Когда Романов стал кесарем, ни у кого не возникло вопросов по поводу того, кто займёт его место во главе столичного КФБ. Самым лучшим кандидатом на эту должность оказался Иван Иванович. Романов при желании мог сделать Милютина главой всего Комитета федеральной безопасности, но в этом не было смысла. Глава КФБ находился под постоянным контролем обеих Дум, и его деятельность привлекала слишком много внимания. Руководитель столичного департамента был от всего этого избавлен и мог уделять больше времени особым поручениям кесаря.
— Нет, я не знаю, чего Вы опасаетесь, — признался Милютин. — Но понимаю, что эти опасения имеют под собой серьёзную почву.
— Я опасаюсь, что Белозерская что-то задумала, — пояснил кесарь. — Что-то серьёзное. Что-то очень серьёзное, Ваня.
— Независимо от того, что она задумала, Вы полагаете, ей удастся это осуществить? Одной?
— У неё знакомств по всему миру среди монарших особ больше, чем у меня и всех представителей Дворянской Думы, вместе взятых. Поэтому насчёт одной, это сильно под вопросом. И ещё мне не нравится, что она, как теперь выяснилось, контактирует с Николаем Седовым-Белозерским.

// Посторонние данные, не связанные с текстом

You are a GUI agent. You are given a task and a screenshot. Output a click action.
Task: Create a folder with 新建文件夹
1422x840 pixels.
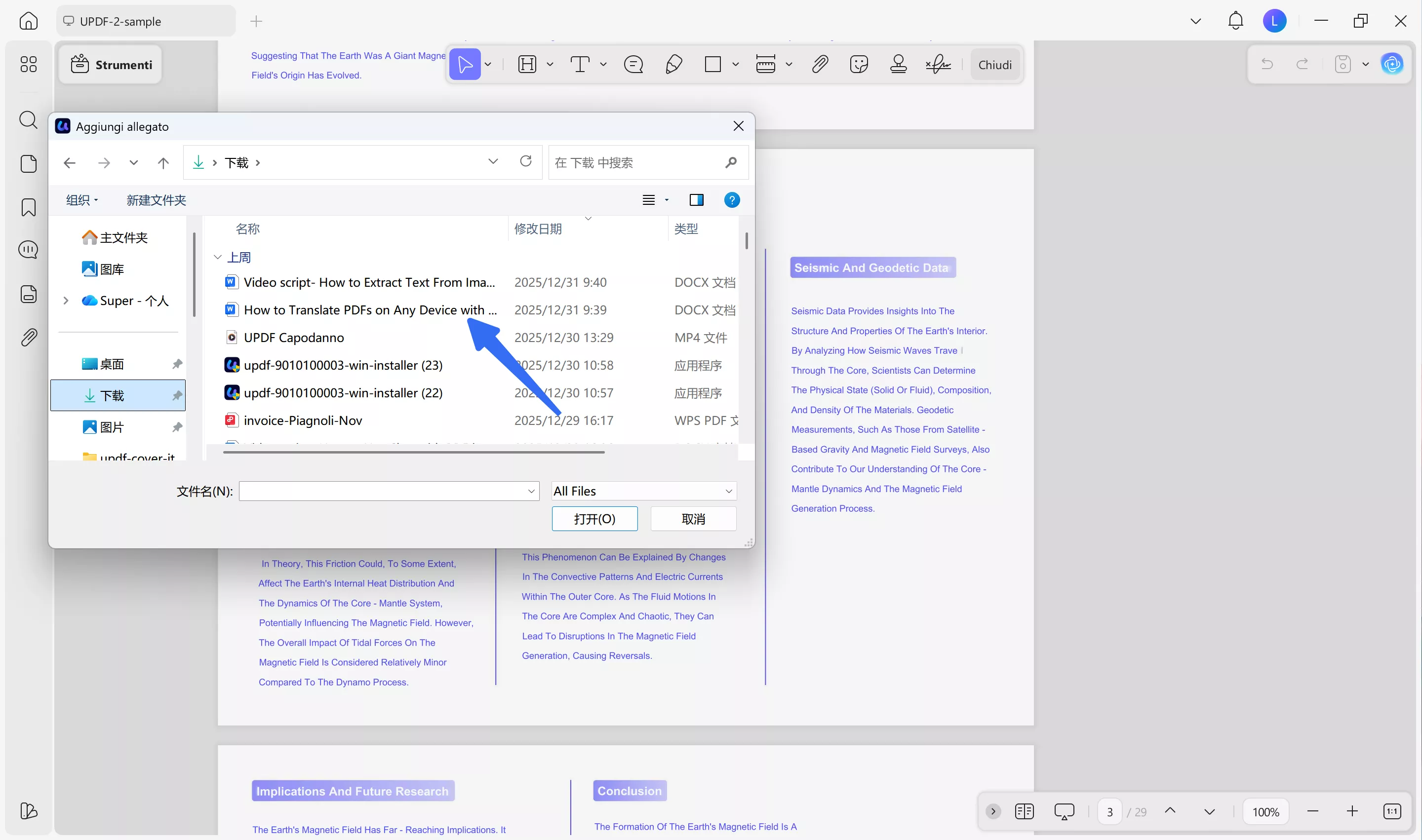(157, 200)
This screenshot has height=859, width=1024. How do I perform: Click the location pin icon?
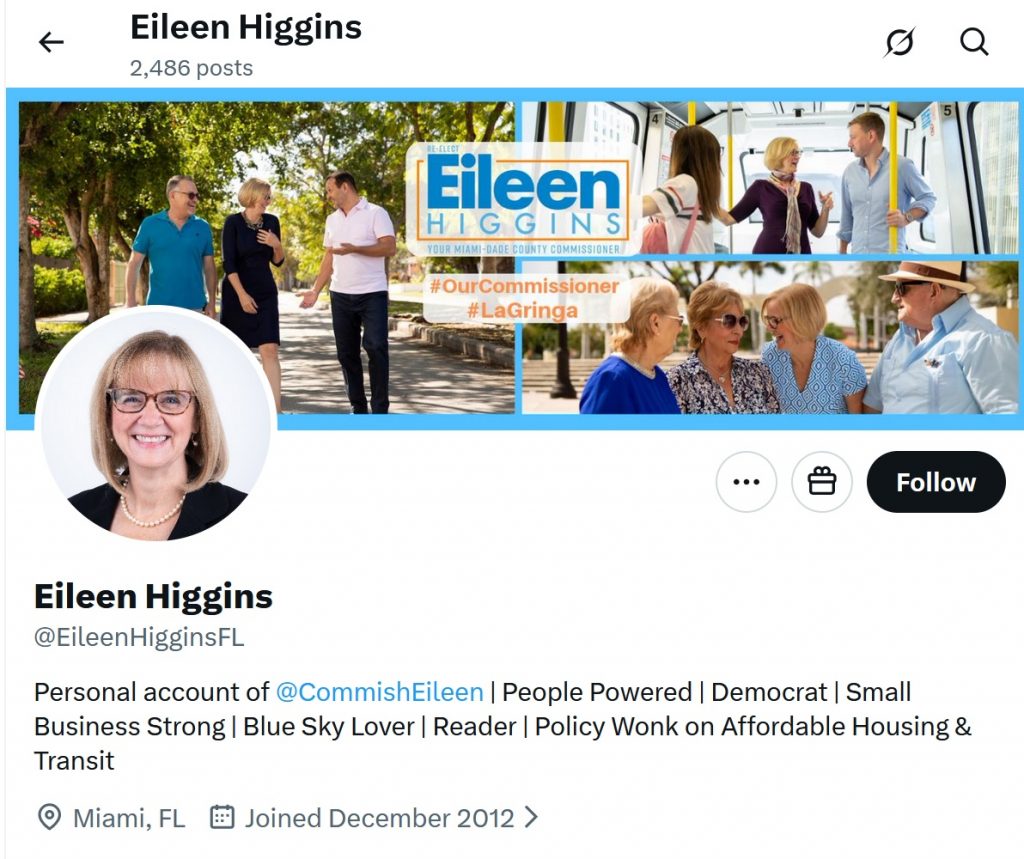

— Вы опасаетесь, что она может добиться признания независимости Петербурга Британией и Священной Римской империей?
— Британия и так признает Петербург, как только наши эльфы об этом официально попросят. Я думаю, Белозерская задумала что-то посерьёзнее, и Романа нашего мы, скорее всего, потеряли. После спецоперации это будет окончательно понятно.
— Он уже сейчас заявил, что не хочет переводиться в академию КФБ.

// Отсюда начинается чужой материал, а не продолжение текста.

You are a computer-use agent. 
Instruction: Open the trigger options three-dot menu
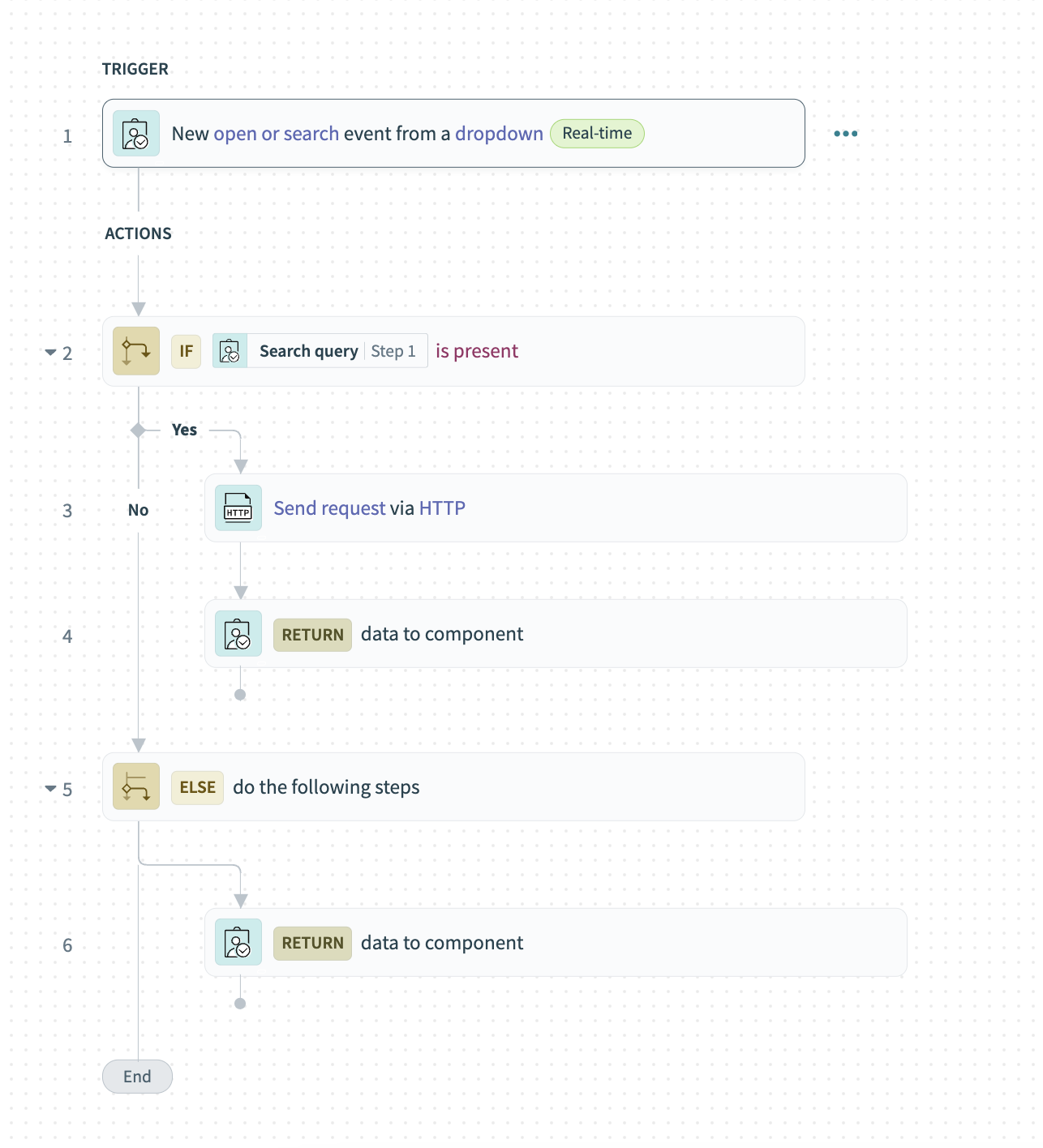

— И я его понимаю: перед парнем такие перспективы раскрываются, а мы ему предлагаем учёбу в закрытом заведении. Крайне глупо было бы на его месте соглашаться.

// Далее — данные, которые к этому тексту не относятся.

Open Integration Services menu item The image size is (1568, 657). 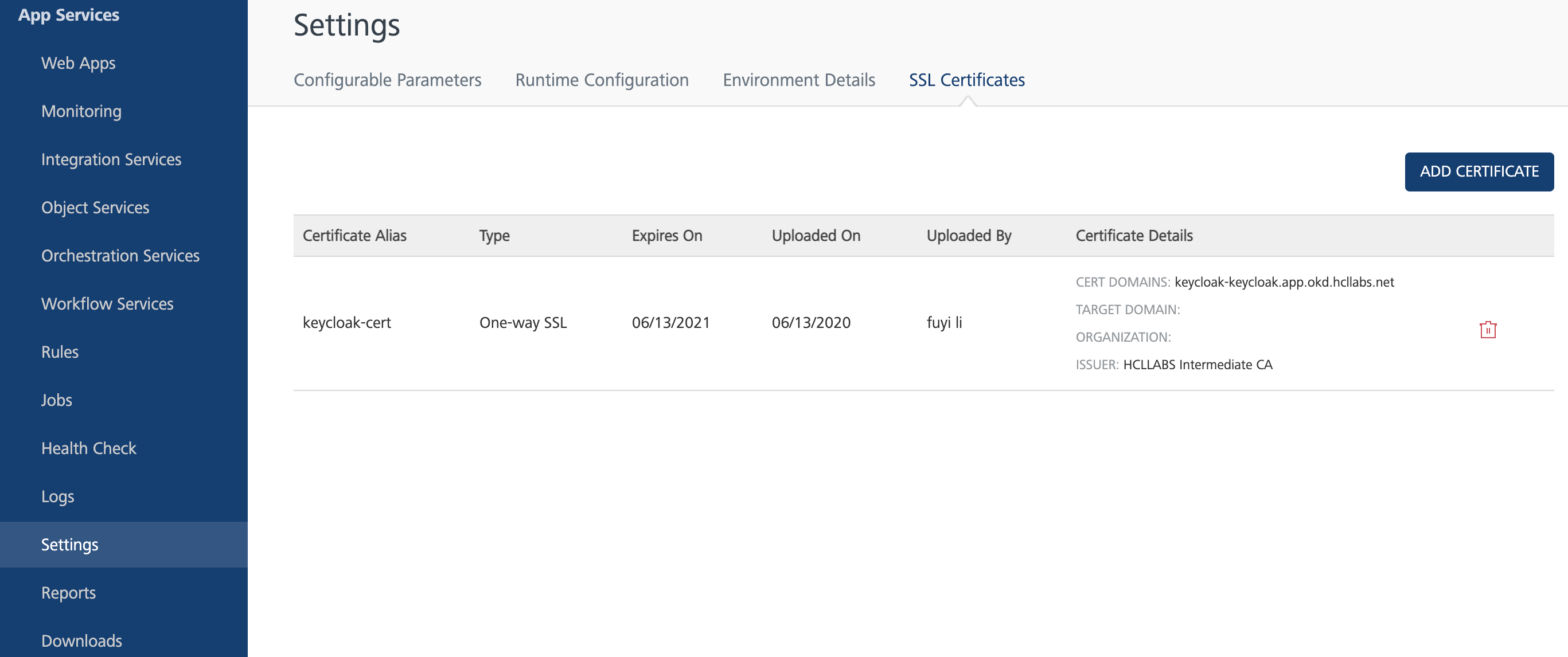click(111, 159)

— Но я всё же считаю, что за парня стоит побороться, — осторожно сказал Милютин.
— Поборемся, обязательно поборемся, — ответил Романов. — Просто так мы его не отдадим. Соберите мне всю информацию о Белозерской, что сможете достать. С кем общалась в последние десять, а лучше пятьдесят лет. Я хочу знать о ней всё. Раскопайте все её тайны!
— Я уже распорядился на этот счёт, — сказал генерал КФБ. — Надо признать, княгиня Белозерская — женщина удивительной судьбы. Чем она занималась до возвращения магии — неизвестно. Её биография прослеживается лишь с того момента, как она стала ученицей Ёсиды.
— Говорят, она была его любимой ученицей.
— Насчёт любимой ничего не скажу, но вот единственной — это точно. Ёсида сделал для Белозерской невиданное исключение — ни до неё, ни после мастер не брал в ученики девушек. А её взял. Это уже говорит о многом, в первую очередь о её способностях — за красивые глаза в школу Ёсиды попасть было невозможно. И, видимо, Белозерская проявила себя, как хорошая ученица, раз сопровождала японца во время его визита в Англию. Потом она пропала вместе с ним. А через год после возвращения магии неожиданно объявилась. Какое-то время занималась тем, что продолжала дело Ёсиды, точнее, завершала некоторые его дела. Года два или три она этим занималась, а потом резко всё бросила и поселилась на побережье Ладоги.
— Какие именно дела она завершала? — спросил Романов.
— В основном это касалось школы Ёсиды, но я уточню.